Rare embryo mutations may increase risk of developing schizophrenia

Rare embryo mutations may increase risk of developing schizophrenia

Non-inherited genetic mutations may play a role in schizophrenia

Shutterstock/Konstantin Faraktinov

Rare genetic mutations that occur during the first few days of embryo development may increase the risk of developing schizophrenia in later life. The findings could help reveal new treatments.

Around 1 in 300 people have schizophrenia, with symptoms including hallucinations, muddled speech and a loss of interest in everyday activities. It is widely accepted that genetic factors play the largest role in whether someone develops the condition, with environmental factors such as low birth weight or the use of psychoactive drugs only having a minor influence. Despite this, researchers have only pinned down around a dozen of the genetic variants involved.

Now, Christopher Walsh at Boston Children’s Hospital in Massachusetts and his colleagues have found evidence that non-inherited, or somatic, mutations – those that occur by chance during embryo development – may contribute to schizophrenia risk later in life. All previous mutations linked to the condition are ones passed down from the parents.

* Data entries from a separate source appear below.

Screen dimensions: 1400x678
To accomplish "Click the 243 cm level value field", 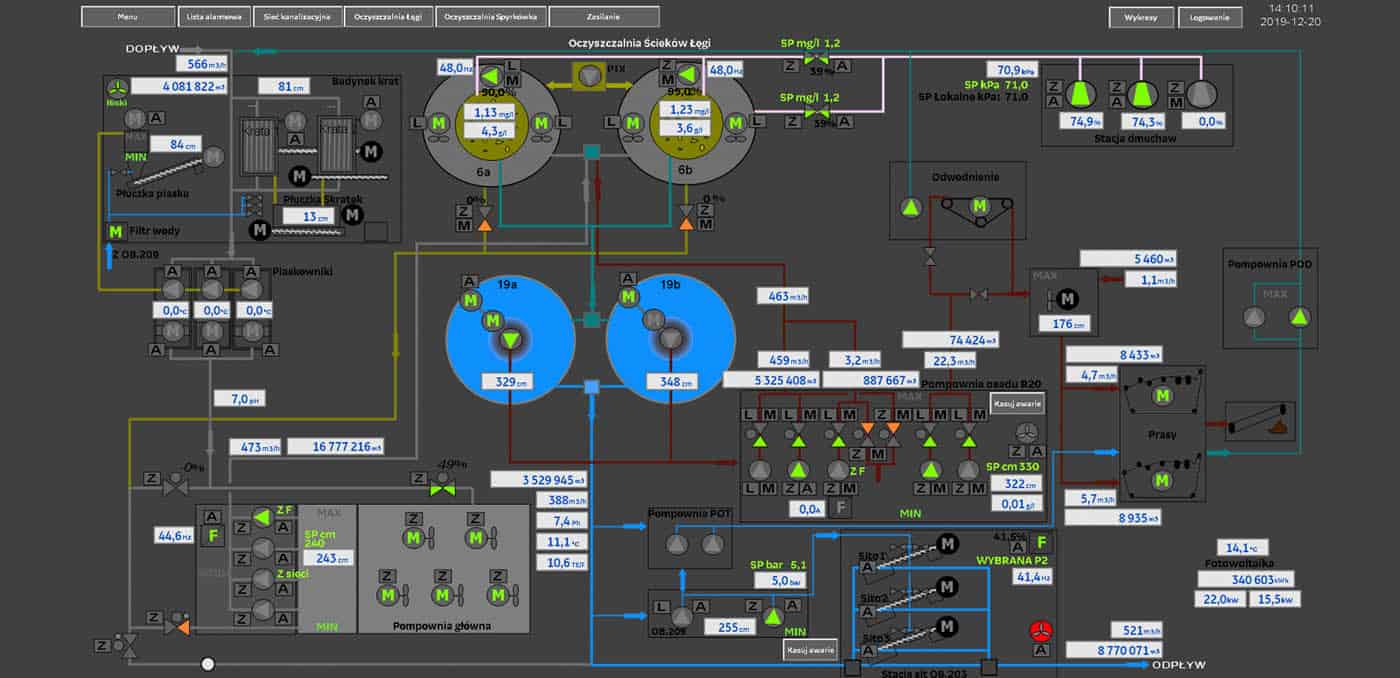I will (326, 558).
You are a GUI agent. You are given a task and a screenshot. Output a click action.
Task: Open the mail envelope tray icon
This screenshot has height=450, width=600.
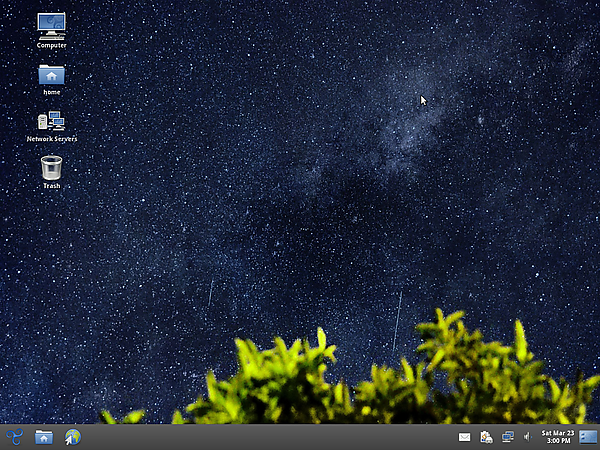coord(465,437)
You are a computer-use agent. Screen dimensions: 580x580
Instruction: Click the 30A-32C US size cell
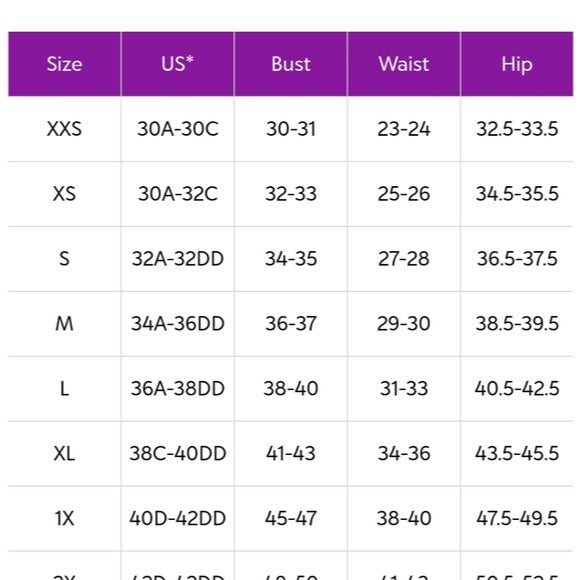pyautogui.click(x=178, y=194)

The researchers analysed genetic data previously extracted from blood samples from more than 12,800 adults with schizophrenia and over 11,600 people without the condition.

They found that part of a gene called NRXN1 had been deleted in six people with schizophrenia, but not in people without the condition. As the mutation was present in between 14 and 43 per cent of blood cells in these six individuals, it must have occurred in a cell during the first few days of embryo development before propagating through descendants of that cell, says Walsh. In contrast, inherited mutations are generally present in every cell of the body.

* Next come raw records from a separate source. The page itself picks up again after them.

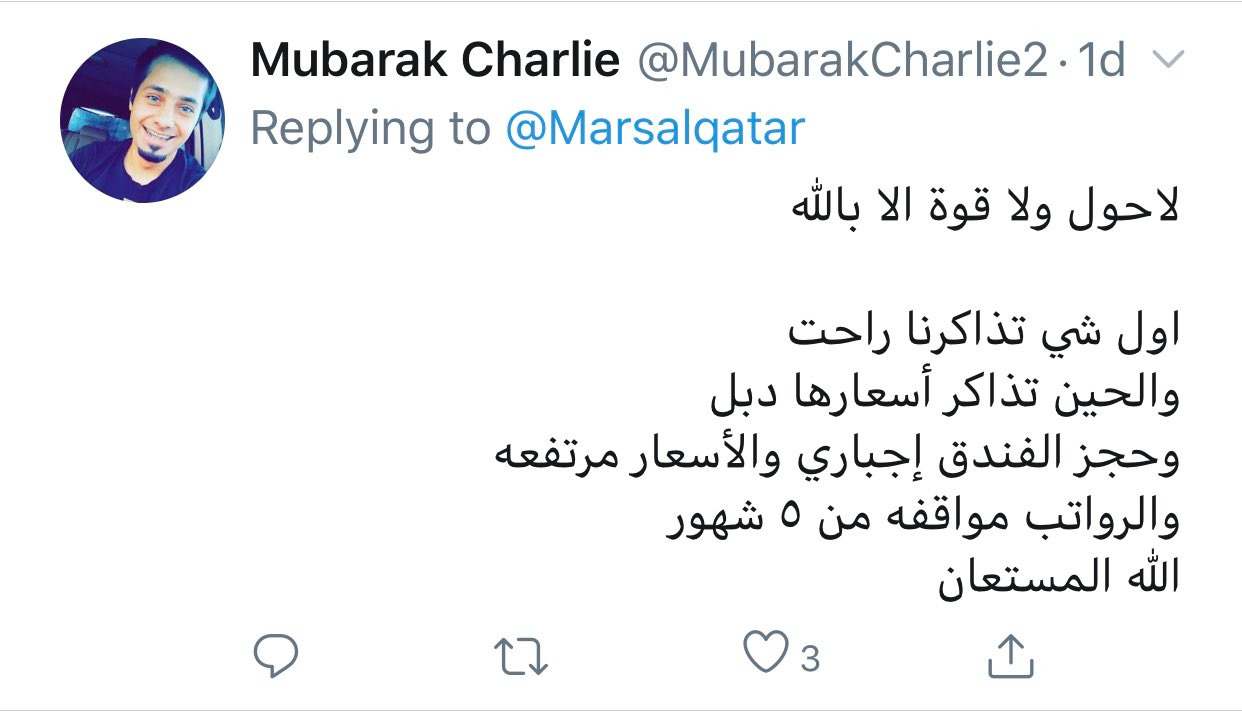Click the last line "الله المستعان"
The height and width of the screenshot is (712, 1242).
click(1059, 578)
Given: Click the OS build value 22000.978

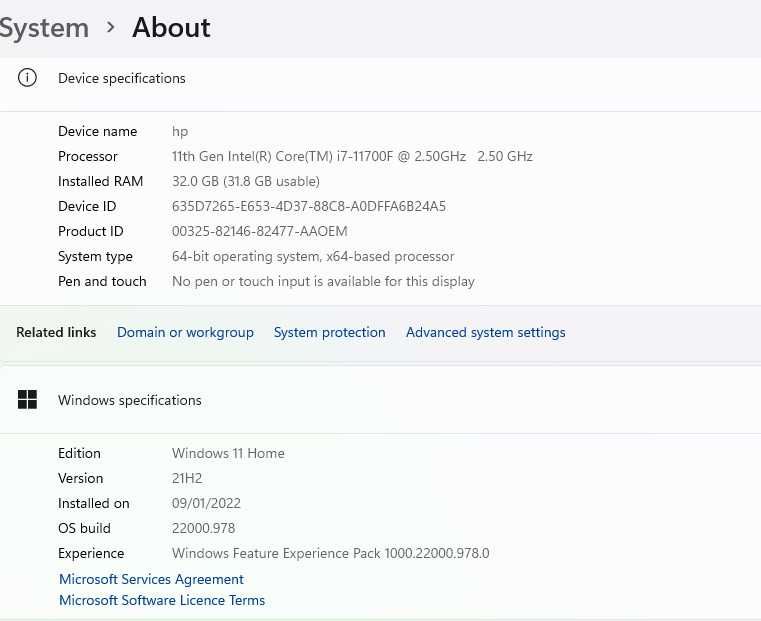Looking at the screenshot, I should [x=203, y=528].
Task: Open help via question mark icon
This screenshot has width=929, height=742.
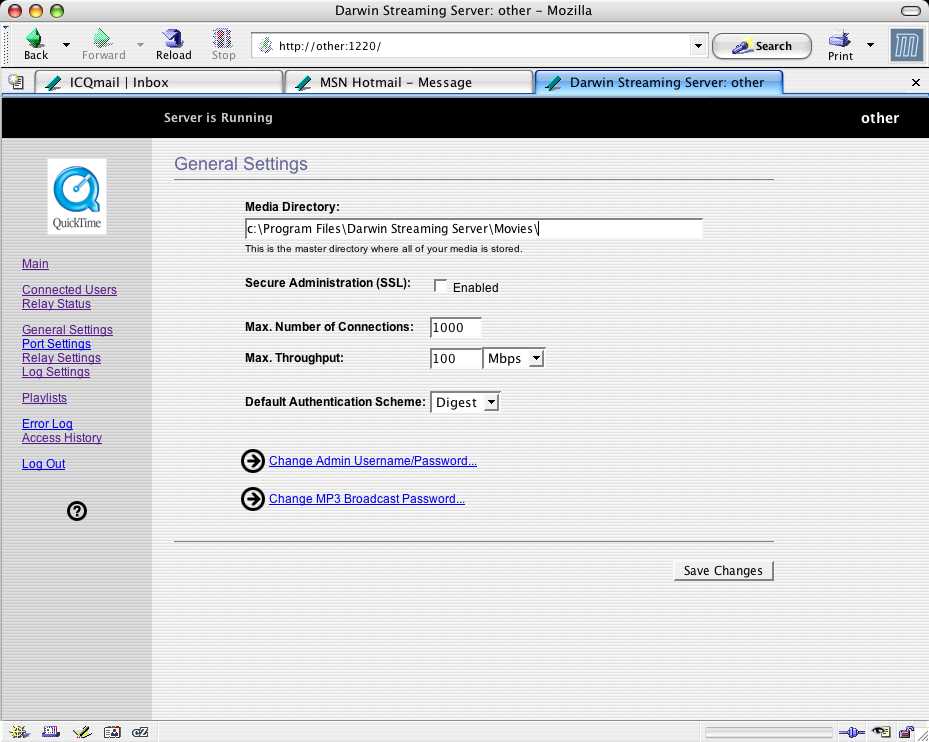Action: (77, 511)
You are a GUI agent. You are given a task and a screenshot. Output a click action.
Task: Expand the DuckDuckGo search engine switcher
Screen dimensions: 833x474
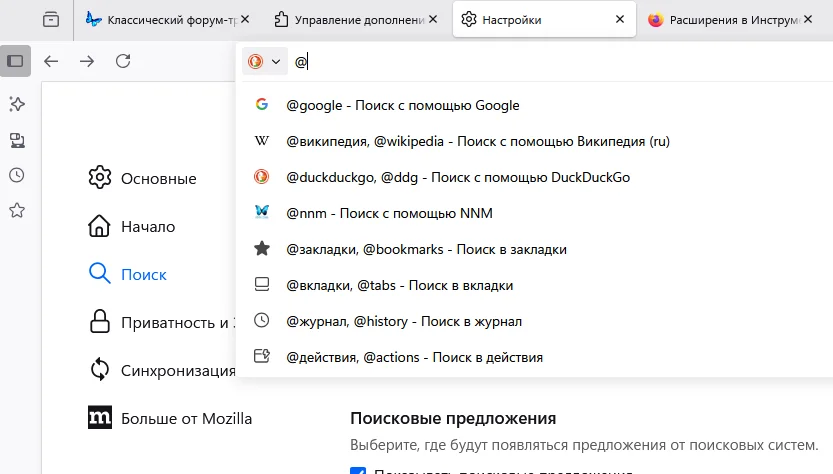click(x=264, y=62)

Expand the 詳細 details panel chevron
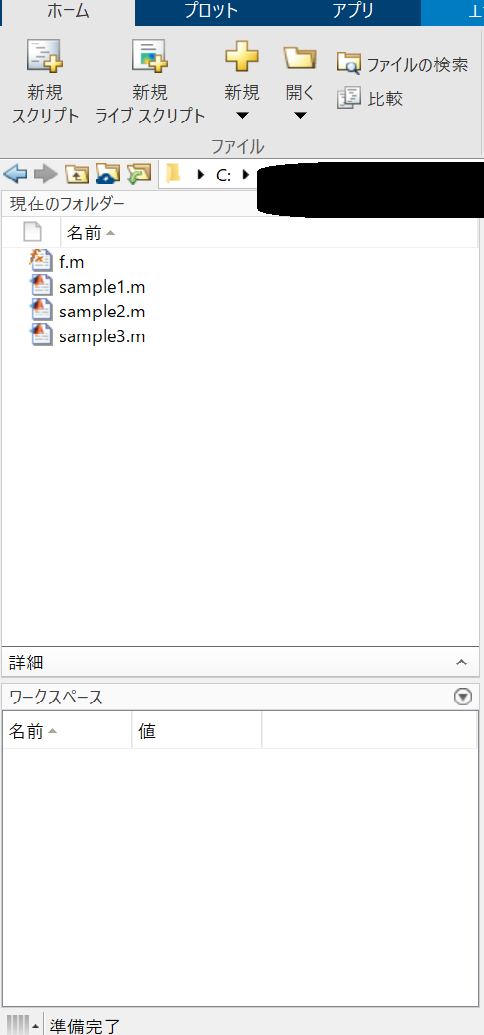[x=462, y=662]
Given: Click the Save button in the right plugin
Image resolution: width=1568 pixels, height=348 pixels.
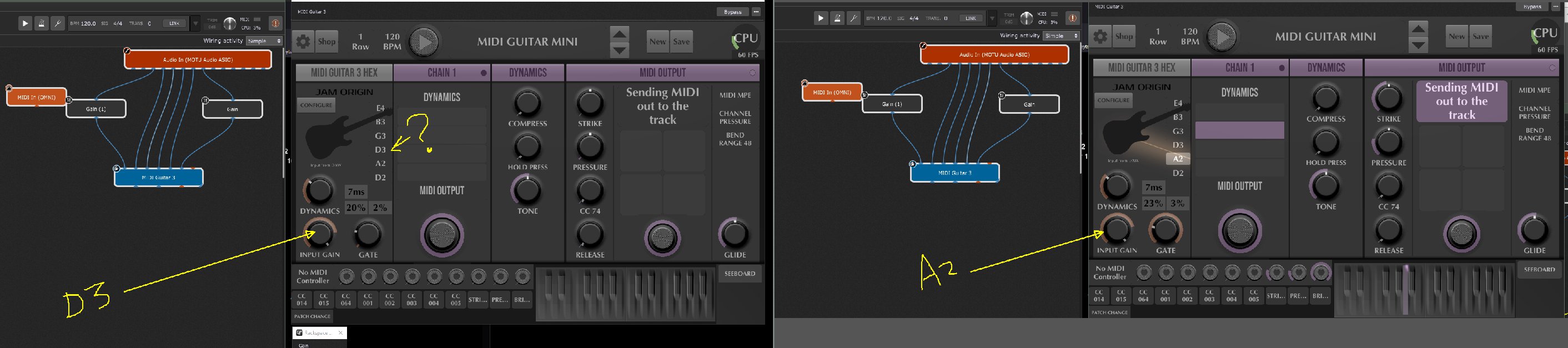Looking at the screenshot, I should [1480, 37].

“Based on previous work, we know mutations like this that are detected in the blood probably affect a similar proportion of other cell types in the body, including the brain, where schizophrenia takes hold,” says Walsh. NRXN1 is important for learning because it encodes for a protein that regulates the number and density of connections between nerve cells, or neurons, in the brain, he says.

In a different set of six participants with schizophrenia who had not responded to a schizophrenia drug called clozapine, the team found mutations in a gene called ABCB11 in between 18 and 27 per cent of their blood cells. This gene encodes for a protein involved in transporting digestive salts in the liver, but it hasn’t been previously linked to schizophrenia and its role in the brain is unclear, says Walsh. A small number of people without schizophrenia had these mutations, but it is possible they may develop the condition in the future, he says.

By analysing genetic data previously collected from people’s brains, the team found that ABCB11 was active in neurons that produce the “happy” hormone dopamine, and these cells are targeted by “almost all of our known drugs for schizophrenia”, says Walsh.

This suggests that having the ABCB11 gene may be required to get these drugs into the dopamine-producing neurons, and mutations disrupt this, says Walsh. “Targeting ABCB11 could be important for helping some of those drug-resistant patients become more treatable with the present drugs we do have.” But this needs to be tested, he says.

One limitation of the study is that the team lacks detailed information on lifestyle factors – such as people’s use of psychoactive drugs – that might differ between those with and without schizophrenia and thus affect the results, says Atsushi Takata at the RIKEN Centre for Brain Science in Japan.

Nevertheless, the findings “could provide novel insights into the biological process and mechanisms associated with this condition, which, in turn, may inform treatment development”, says Elliott Rees at Cardiff University, UK.